**Stored data**
::::::
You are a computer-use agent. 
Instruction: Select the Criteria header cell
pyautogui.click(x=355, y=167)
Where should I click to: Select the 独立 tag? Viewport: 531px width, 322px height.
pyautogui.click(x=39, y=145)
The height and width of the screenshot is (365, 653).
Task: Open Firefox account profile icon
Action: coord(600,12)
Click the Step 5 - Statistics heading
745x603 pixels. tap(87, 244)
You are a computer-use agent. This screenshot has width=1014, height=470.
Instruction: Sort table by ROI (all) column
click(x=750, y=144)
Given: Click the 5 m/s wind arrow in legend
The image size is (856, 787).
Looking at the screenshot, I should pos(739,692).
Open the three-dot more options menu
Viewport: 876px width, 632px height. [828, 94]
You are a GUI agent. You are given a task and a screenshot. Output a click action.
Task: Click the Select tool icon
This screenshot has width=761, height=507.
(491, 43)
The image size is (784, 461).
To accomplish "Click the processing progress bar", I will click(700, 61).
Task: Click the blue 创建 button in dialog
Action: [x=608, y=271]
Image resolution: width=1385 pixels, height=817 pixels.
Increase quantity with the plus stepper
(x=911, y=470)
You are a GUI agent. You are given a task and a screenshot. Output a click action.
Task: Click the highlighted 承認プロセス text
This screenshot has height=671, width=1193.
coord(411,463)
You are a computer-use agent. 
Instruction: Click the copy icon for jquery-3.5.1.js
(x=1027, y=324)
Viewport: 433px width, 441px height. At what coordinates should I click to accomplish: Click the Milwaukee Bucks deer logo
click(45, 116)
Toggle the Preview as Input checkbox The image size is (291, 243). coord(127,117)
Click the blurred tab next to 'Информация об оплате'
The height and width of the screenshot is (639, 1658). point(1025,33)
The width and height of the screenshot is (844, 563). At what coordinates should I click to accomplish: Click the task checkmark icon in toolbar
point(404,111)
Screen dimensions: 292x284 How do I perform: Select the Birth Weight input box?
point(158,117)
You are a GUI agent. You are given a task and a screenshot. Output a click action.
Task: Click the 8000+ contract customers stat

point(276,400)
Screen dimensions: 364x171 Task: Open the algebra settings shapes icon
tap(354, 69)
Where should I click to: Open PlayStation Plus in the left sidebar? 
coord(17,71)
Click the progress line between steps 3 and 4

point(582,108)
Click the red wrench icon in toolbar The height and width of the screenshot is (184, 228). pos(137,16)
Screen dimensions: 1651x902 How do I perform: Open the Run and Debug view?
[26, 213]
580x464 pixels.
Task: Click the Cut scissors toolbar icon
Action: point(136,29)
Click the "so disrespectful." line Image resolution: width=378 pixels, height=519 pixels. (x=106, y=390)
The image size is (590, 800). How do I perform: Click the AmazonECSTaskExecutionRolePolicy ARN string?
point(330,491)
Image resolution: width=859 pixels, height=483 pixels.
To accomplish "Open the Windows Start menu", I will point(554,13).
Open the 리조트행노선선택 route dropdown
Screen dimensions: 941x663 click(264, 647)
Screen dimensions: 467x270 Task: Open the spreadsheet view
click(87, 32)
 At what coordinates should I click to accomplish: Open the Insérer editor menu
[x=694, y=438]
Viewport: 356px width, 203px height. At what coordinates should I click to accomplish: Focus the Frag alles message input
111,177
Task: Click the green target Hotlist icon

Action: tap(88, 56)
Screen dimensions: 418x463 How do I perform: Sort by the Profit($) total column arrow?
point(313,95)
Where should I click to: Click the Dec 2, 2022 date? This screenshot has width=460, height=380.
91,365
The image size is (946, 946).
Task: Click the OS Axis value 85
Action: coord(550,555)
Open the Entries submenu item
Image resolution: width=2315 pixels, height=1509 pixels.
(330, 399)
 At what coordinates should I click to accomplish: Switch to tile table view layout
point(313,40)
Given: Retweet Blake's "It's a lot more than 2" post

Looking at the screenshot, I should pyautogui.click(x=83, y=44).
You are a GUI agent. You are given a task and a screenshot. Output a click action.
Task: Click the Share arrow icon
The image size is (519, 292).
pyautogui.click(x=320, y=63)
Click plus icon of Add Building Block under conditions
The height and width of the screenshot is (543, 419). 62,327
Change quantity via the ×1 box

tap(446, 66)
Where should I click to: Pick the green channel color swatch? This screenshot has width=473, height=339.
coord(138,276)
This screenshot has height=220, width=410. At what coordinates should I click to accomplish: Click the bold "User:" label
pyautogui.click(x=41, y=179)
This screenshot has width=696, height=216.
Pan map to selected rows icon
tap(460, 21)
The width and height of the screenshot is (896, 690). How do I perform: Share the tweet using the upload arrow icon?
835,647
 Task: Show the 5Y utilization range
::::::
**Aim of the task**
Now that the records have been shown, restate each one word for word.

**Exercise answer**
You are a computer-use agent. 
Instruction: Select the Criteria header cell
pyautogui.click(x=355, y=167)
Where should I click to: Select the 独立 tag? Viewport: 531px width, 322px height.
pyautogui.click(x=39, y=145)
The height and width of the screenshot is (365, 653).
Task: Open Firefox account profile icon
Action: coord(600,12)
Click the Step 5 - Statistics heading
745x603 pixels. tap(87, 244)
You are a computer-use agent. This screenshot has width=1014, height=470.
Instruction: Sort table by ROI (all) column
click(x=750, y=144)
Given: Click the 5 m/s wind arrow in legend
The image size is (856, 787).
Looking at the screenshot, I should pos(739,692).
Open the three-dot more options menu
Viewport: 876px width, 632px height. [828, 94]
You are a GUI agent. You are given a task and a screenshot. Output a click action.
Task: Click the Select tool icon
This screenshot has width=761, height=507.
(491, 43)
The image size is (784, 461).
To accomplish "Click the processing progress bar", I will click(700, 61).
Task: Click the blue 创建 button in dialog
Action: [x=608, y=271]
Image resolution: width=1385 pixels, height=817 pixels.
Increase quantity with the plus stepper
(x=911, y=470)
You are a GUI agent. You are given a task and a screenshot. Output a click action.
Task: Click the highlighted 承認プロセス text
This screenshot has height=671, width=1193.
coord(411,463)
You are a computer-use agent. 
Instruction: Click the copy icon for jquery-3.5.1.js
(x=1027, y=324)
Viewport: 433px width, 441px height. At what coordinates should I click to accomplish: Click the Milwaukee Bucks deer logo
click(45, 116)
Toggle the Preview as Input checkbox The image size is (291, 243). coord(127,117)
Click the blurred tab next to 'Информация об оплате'
The height and width of the screenshot is (639, 1658). point(1025,33)
The width and height of the screenshot is (844, 563). At what coordinates should I click to accomplish: Click the task checkmark icon in toolbar
point(404,111)
Screen dimensions: 292x284 How do I perform: Select the Birth Weight input box?
point(158,117)
You are a GUI agent. You are given a task and a screenshot. Output a click action.
Task: Click the 8000+ contract customers stat

point(276,400)
Screen dimensions: 364x171 Task: Open the algebra settings shapes icon
tap(354, 69)
Where should I click to: Open PlayStation Plus in the left sidebar? 
coord(17,71)
Click the progress line between steps 3 and 4

point(582,108)
Click the red wrench icon in toolbar The height and width of the screenshot is (184, 228). pos(137,16)
Screen dimensions: 1651x902 How do I perform: Open the Run and Debug view?
[26, 213]
580x464 pixels.
Task: Click the Cut scissors toolbar icon
Action: point(136,29)
Click the "so disrespectful." line Image resolution: width=378 pixels, height=519 pixels. (x=106, y=390)
The image size is (590, 800). How do I perform: Click the AmazonECSTaskExecutionRolePolicy ARN string?
point(330,491)
Image resolution: width=859 pixels, height=483 pixels.
To accomplish "Open the Windows Start menu", I will point(554,13).
Open the 리조트행노선선택 route dropdown
Screen dimensions: 941x663 click(264, 647)
Screen dimensions: 467x270 Task: Open the spreadsheet view
click(87, 32)
 At what coordinates should I click to accomplish: Open the Insérer editor menu
[x=694, y=438]
Viewport: 356px width, 203px height. At what coordinates should I click to accomplish: Focus the Frag alles message input
111,177
Task: Click the green target Hotlist icon

Action: tap(88, 56)
Screen dimensions: 418x463 How do I perform: Sort by the Profit($) total column arrow?
point(313,95)
Where should I click to: Click the Dec 2, 2022 date? This screenshot has width=460, height=380.
91,365
The image size is (946, 946).
Task: Click the OS Axis value 85
Action: coord(550,555)
Open the Entries submenu item
Image resolution: width=2315 pixels, height=1509 pixels.
(330, 399)
 At what coordinates should I click to accomplish: Switch to tile table view layout
point(313,40)
Given: Retweet Blake's "It's a lot more than 2" post

Looking at the screenshot, I should pyautogui.click(x=83, y=44).
You are a GUI agent. You are given a task and a screenshot. Output a click action.
Task: Click the Share arrow icon
The image size is (519, 292).
pyautogui.click(x=320, y=63)
Click plus icon of Add Building Block under conditions
The height and width of the screenshot is (543, 419). 62,327
Change quantity via the ×1 box

tap(446, 66)
Where should I click to: Pick the green channel color swatch? This screenshot has width=473, height=339.
coord(138,276)
This screenshot has height=220, width=410. At what coordinates should I click to accomplish: Click the bold "User:" label
pyautogui.click(x=41, y=179)
This screenshot has width=696, height=216.
Pan map to selected rows icon
tap(460, 21)
The width and height of the screenshot is (896, 690). How do I perform: Share the tweet using the upload arrow icon?
835,647
 Task: Show the 5Y utilization range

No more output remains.